3. Embedding Arithmetic Semantics into Model Definitions: Explaining Conflicting Conclusions

The same RNN/SSM may be Turing-complete in one paper and equivalent only to a finite automaton in another because of different default arithmetic models. The paper explicitly defines the arithmetic model as \(\mathfrak{M}=(\mathcal{D},\mathcal{O},\square)\): \(\mathcal{D}\) is the representable range, \(\mathcal{O}\) the set of operations, and \(\square\) the rounding/truncation map. Furthermore, it enforces a fixed evaluation tree for every expression, requiring recurrent updates to satisfy recurrence-consistent evaluation. Such granularity is necessary because floating-point addition and multiplication are non-associative; compiler or hardware reordering changes the single-step recurrence itself. Without fixing these semantics, the question "can it recognize language L" is not well-defined.

Loss & Training¶

This work investigates expressivity rather than learnability and does not involve training losses or optimization strategies. Given an architecture family and numerical semantics, it asks whether there exists a parameterized instance capable of recognizing a target formal language. The authors state that the framework does not guarantee these parameters can be found via gradient descent.

Key Experimental Results¶

Main Results¶

The "main experiments" are theoretical results and case studies rather than dataset benchmarks. The core result compares expressivity differences across different arithmetic models within a unified algebraic table.
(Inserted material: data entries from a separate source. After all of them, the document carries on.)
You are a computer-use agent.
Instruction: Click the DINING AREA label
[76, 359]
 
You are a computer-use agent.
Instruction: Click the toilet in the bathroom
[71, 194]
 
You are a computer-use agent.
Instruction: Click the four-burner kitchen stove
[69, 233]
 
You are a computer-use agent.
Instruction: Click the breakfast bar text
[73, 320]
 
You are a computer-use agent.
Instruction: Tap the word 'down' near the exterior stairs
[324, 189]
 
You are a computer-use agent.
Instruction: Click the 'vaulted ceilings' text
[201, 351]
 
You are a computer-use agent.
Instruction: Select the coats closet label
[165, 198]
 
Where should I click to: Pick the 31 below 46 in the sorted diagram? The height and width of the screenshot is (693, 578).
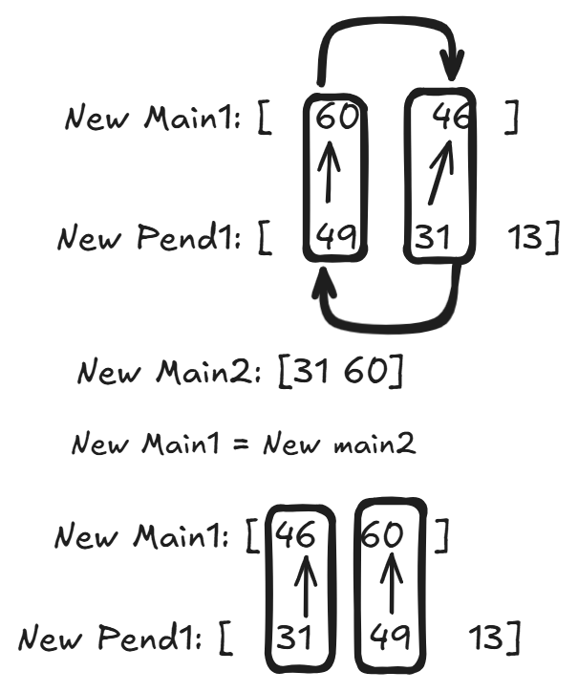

Object	Criterion / Result	Conclusion	Impact
Single-layer algebraic core	\(M_{\mathfrak{c}}=\langle f_x\rangle\)	Intra-layer dynamics determined by transition monoid	Maps architecture power to monoid problems
Deep algebraic RNN	\(M_{\mathcal{R}}^T\leq W_{\mathcal{R}}^T\)	Global transition embeds in realized wreath product	Allows hierarchical analysis via wreath products
Language acceptor	\(M(\mathcal{L})\prec M_{\mathcal{R}^+}^{e(\Sigma)}\leq W_{\mathcal{R}^+}^{e(\Sigma)}\)	Target syntactic monoid must divide model structure	Unified entry for unrecognizability and construction
Non-negative diagonal SSM + Float	core monoid is aperiodic	Cannot implement modulo counting requiring non-trivial groups	Corrects overstatements about SSM counting
Diagonal SSM + Unsigned Int Quantization	Can contain \(\mathbb{Z}/2^k\mathbb{Z}\)	Supports structures like even-modulo counting	Numerical semantics change expressivity

Ablation Study¶

The following table serves as an ablation of arithmetic semantics: keeping the diagonal SSM form identical while varying the recurrence multiplier and numerical model to observe group structures in the core monoid.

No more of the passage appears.